フィリピンの大手企業各社が、ミンダナオ地方ダバオ市で投資機会を模索している。ロドリゴ・ドゥテルテ市長が大統領に就任したことで、同市が政治の中心地として存在感を高めるとみられるためだ。
フィリピン航空(PAL)と地場格安航空会社(LCC)最大手セブ・パシフィック航空は、ダバオ線の増便を計画した。PALのハイメ・バウティスタ社長は「ダバオ市にハブ機能を持たせる計画がある」とコメント。セブ航空も声明で、「ダバオと地方都市を結ぶ路線の拡充を検討している」と明かした。
不動産各社も開発に力を入れる。最大手アヤラ・ランド(ALI)は過去6年で200億ペソ(約462億円)を投資したが、向こう2~3年で80億ペソを追加投入する。地場アルカンタラ・グループと合弁展開する複合地区「アズエラ・コーブ」の開発などを加速する。同業メガワールドもビジネス・プロセス・アウトソーシング(BPO)向けオフィスビルを増設する計画だ。
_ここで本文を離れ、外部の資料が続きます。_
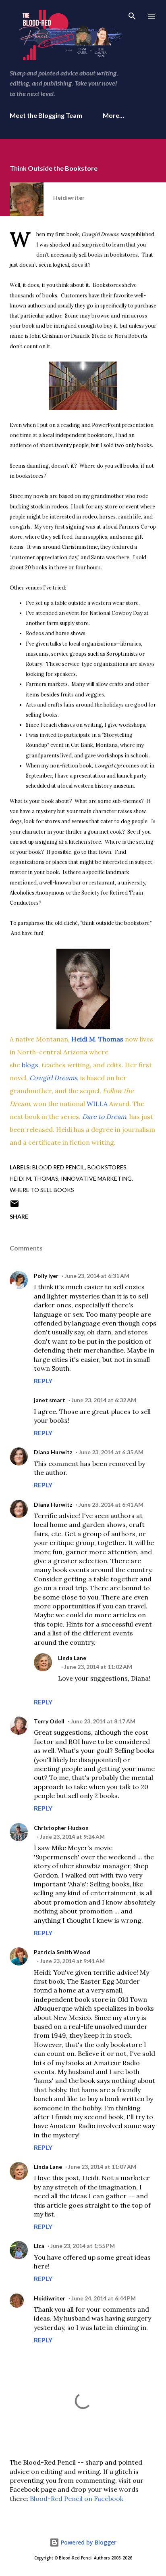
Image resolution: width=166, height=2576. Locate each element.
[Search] (132, 14)
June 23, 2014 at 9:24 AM (72, 1836)
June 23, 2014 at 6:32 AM (103, 1400)
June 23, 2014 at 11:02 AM (98, 1666)
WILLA (98, 1104)
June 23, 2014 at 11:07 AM (102, 2166)
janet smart (49, 1400)
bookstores (107, 1167)
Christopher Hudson (61, 1827)
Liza (39, 2245)
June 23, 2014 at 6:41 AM (111, 1504)
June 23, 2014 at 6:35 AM (111, 1452)
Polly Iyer (46, 1275)
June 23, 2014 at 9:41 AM (72, 1960)
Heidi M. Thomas (34, 1178)
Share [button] (19, 1216)
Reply (43, 1380)
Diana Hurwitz (53, 1452)
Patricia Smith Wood (62, 1952)
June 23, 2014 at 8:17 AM (103, 1721)
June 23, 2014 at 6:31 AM (96, 1275)
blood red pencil (58, 1167)
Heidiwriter (49, 2298)
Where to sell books (42, 1189)
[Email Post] (14, 1206)
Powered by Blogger (87, 2542)
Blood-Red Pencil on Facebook (76, 2498)
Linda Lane (72, 1657)
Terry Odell (49, 1721)
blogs (30, 1065)
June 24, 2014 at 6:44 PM (103, 2298)
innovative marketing (96, 1178)
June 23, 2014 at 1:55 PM (82, 2245)
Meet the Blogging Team (46, 115)
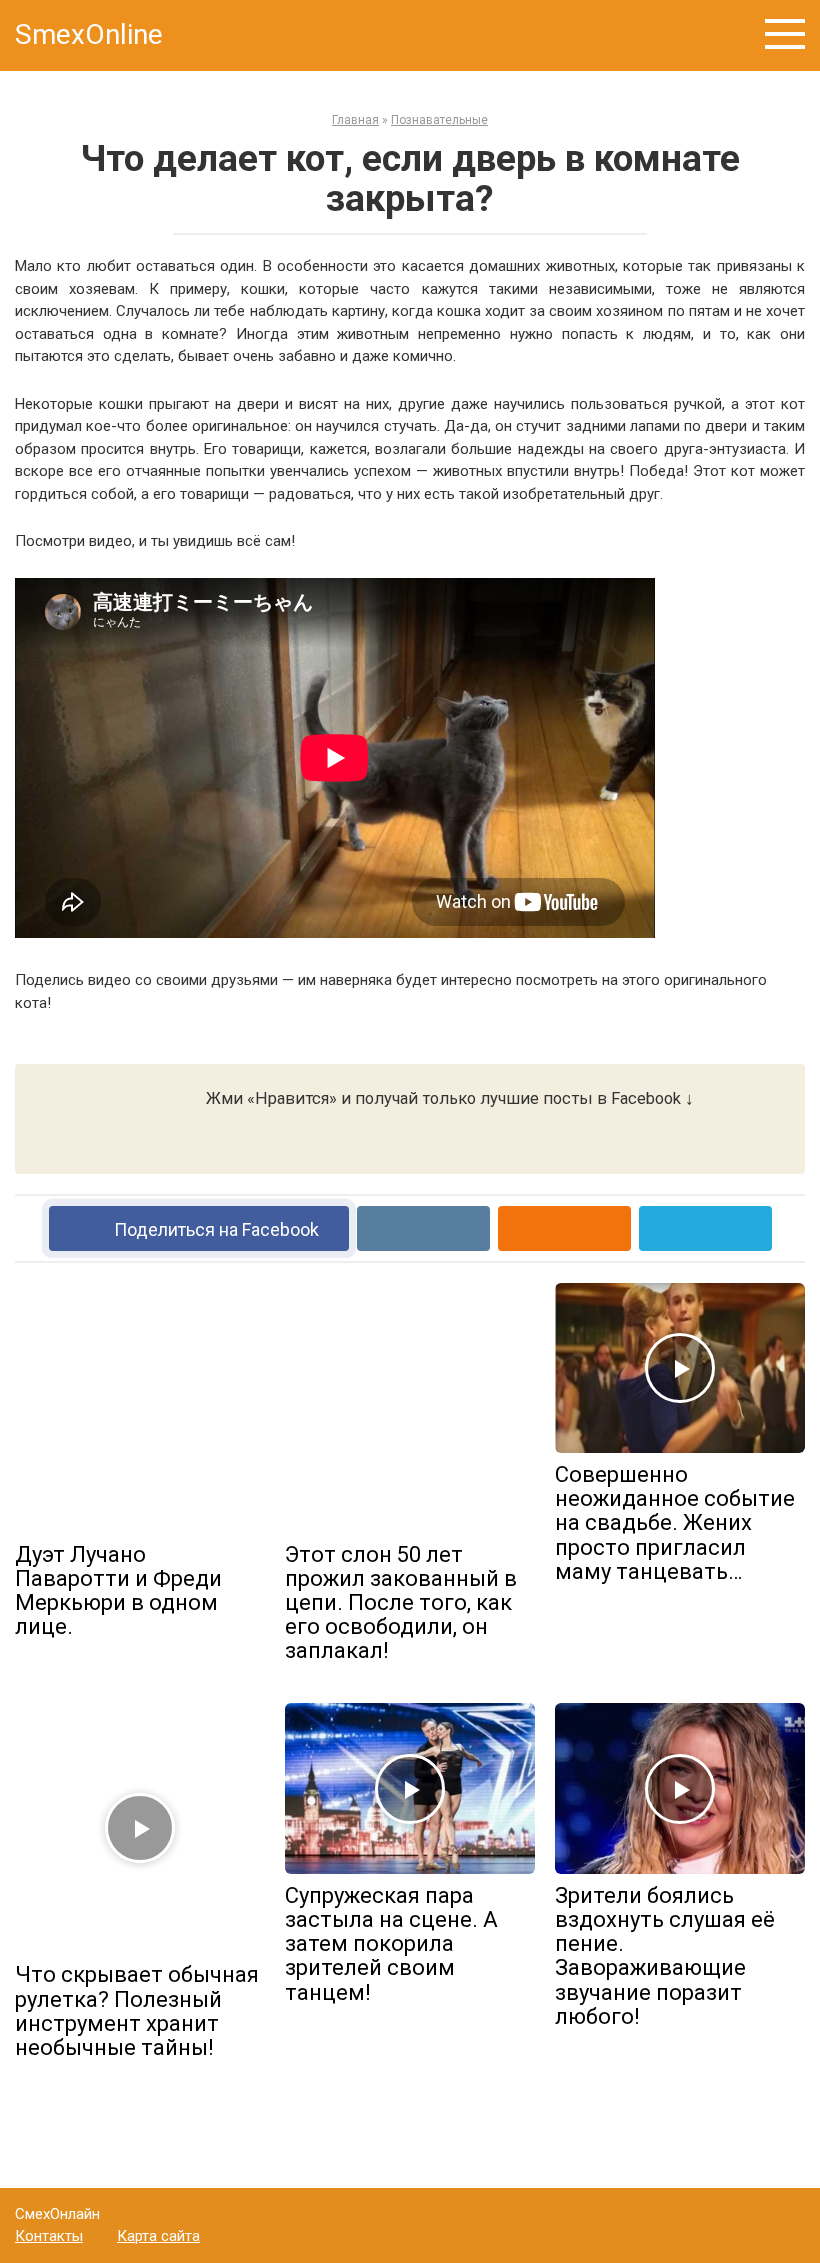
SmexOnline (89, 34)
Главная (355, 120)
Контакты (49, 2236)
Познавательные (439, 120)
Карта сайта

小売りでもコンビニエンスストア・チェーンの「セブン―イレブン」を展開するフィリピン・セブン(PSC)が向こう3年で年50店を出店すると明らかにした。
このほか、コファンコ財閥のサンミゲル・コーポレーション(SMC)はダバオデルスール州で敷地面積2,000ヘクタールの工業団地を開発すると表明。玩具製造や造船業などを誘致する方針を示した。農業分野でもコーヒーなど高付加価値作物の栽培で事業機会を模索する動きが出ている。
フィリピンのミンダナオ島は紛争で、開発事業は停滞したが、豊かな大地でもあり、促進されればフィリピンにとっても良い結果が出て来ると思う。